━━━ Data section ━━━
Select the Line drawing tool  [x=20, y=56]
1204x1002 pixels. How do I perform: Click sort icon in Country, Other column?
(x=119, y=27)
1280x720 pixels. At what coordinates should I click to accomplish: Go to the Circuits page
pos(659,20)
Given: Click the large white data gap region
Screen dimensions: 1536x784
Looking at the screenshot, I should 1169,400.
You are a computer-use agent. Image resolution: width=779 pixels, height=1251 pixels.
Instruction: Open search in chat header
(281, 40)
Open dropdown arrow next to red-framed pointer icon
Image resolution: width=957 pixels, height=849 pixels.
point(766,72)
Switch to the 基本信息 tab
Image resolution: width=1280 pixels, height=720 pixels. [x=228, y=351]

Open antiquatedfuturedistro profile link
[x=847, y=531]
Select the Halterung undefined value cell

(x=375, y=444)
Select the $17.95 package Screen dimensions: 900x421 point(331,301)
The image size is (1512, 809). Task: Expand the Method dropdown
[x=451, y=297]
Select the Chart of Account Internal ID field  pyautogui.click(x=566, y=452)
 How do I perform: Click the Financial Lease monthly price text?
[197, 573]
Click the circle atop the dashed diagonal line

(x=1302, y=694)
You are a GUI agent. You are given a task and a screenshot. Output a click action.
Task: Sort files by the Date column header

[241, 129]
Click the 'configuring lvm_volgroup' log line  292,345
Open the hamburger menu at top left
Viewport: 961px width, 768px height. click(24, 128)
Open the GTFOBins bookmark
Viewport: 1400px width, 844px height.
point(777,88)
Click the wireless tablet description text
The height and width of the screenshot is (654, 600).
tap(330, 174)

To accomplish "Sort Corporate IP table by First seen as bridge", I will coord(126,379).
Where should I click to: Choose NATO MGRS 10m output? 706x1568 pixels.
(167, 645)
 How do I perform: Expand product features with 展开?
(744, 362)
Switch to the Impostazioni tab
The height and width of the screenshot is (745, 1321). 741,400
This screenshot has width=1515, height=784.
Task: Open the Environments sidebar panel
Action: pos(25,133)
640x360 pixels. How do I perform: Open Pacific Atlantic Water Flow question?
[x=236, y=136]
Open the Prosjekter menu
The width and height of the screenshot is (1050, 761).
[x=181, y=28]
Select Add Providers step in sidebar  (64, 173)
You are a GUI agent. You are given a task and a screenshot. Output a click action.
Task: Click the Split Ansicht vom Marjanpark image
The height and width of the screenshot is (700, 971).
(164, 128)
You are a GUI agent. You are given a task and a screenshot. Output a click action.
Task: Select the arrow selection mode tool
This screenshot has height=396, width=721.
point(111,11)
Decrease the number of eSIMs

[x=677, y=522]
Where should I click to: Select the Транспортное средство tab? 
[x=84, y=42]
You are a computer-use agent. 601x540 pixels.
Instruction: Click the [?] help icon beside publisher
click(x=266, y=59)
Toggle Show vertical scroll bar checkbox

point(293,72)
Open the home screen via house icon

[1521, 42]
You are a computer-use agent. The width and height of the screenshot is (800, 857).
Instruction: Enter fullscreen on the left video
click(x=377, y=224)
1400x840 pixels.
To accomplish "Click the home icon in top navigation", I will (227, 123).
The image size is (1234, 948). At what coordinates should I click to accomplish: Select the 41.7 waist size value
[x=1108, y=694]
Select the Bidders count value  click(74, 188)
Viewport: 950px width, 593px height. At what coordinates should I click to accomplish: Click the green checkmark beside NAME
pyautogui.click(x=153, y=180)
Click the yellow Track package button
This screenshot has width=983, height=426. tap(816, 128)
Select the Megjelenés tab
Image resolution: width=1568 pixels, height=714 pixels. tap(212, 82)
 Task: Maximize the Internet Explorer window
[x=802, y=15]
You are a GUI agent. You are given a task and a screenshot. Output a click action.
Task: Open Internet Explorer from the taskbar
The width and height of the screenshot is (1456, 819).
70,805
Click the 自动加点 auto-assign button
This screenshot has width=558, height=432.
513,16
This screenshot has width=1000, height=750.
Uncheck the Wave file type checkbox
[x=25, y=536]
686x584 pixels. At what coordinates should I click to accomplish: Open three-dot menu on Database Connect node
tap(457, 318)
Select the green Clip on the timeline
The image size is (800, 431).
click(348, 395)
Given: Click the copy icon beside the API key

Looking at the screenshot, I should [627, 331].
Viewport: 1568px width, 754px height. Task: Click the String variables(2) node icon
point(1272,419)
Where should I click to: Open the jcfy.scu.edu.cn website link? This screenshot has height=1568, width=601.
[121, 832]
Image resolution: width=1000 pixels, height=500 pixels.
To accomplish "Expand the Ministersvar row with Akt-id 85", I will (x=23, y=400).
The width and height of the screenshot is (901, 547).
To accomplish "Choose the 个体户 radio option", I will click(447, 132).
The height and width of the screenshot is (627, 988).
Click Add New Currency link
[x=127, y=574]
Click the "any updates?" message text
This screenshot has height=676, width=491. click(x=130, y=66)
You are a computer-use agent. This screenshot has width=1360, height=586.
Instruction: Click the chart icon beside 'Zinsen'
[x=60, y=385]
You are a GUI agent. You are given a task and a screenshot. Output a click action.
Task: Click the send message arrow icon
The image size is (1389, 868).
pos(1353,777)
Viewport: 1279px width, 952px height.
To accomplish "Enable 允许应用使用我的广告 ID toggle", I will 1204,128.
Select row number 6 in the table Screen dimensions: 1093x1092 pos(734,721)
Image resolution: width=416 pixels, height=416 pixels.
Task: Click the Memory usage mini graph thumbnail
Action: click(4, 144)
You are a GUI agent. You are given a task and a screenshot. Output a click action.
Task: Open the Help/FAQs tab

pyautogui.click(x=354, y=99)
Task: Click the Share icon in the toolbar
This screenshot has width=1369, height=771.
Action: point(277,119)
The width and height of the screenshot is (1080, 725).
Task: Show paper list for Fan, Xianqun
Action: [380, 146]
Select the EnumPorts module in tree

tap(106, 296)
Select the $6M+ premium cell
━━━
Exercise requirements:
In the listing above, find the line with "The image size is (1512, 809)." and the line with "Task: Select the arrow selection mode tool"; set down exactly those two lines and every line between them, nothing more.

Answer to this problem:
The image size is (1512, 809). Task: Expand the Method dropdown
[x=451, y=297]
Select the Chart of Account Internal ID field  pyautogui.click(x=566, y=452)
 How do I perform: Click the Financial Lease monthly price text?
[197, 573]
Click the circle atop the dashed diagonal line

(x=1302, y=694)
You are a GUI agent. You are given a task and a screenshot. Output a click action.
Task: Sort files by the Date column header

[241, 129]
Click the 'configuring lvm_volgroup' log line  292,345
Open the hamburger menu at top left
Viewport: 961px width, 768px height. click(24, 128)
Open the GTFOBins bookmark
Viewport: 1400px width, 844px height.
point(777,88)
Click the wireless tablet description text
The height and width of the screenshot is (654, 600).
tap(330, 174)

To accomplish "Sort Corporate IP table by First seen as bridge", I will coord(126,379).
Where should I click to: Choose NATO MGRS 10m output? 706x1568 pixels.
(167, 645)
 How do I perform: Expand product features with 展开?
(744, 362)
Switch to the Impostazioni tab
The height and width of the screenshot is (745, 1321). 741,400
This screenshot has width=1515, height=784.
Task: Open the Environments sidebar panel
Action: pos(25,133)
640x360 pixels. How do I perform: Open Pacific Atlantic Water Flow question?
[x=236, y=136]
Open the Prosjekter menu
The width and height of the screenshot is (1050, 761).
[x=181, y=28]
Select Add Providers step in sidebar  (64, 173)
You are a GUI agent. You are given a task and a screenshot. Output a click action.
Task: Click the Split Ansicht vom Marjanpark image
The height and width of the screenshot is (700, 971).
(164, 128)
You are a GUI agent. You are given a task and a screenshot. Output a click action.
Task: Select the arrow selection mode tool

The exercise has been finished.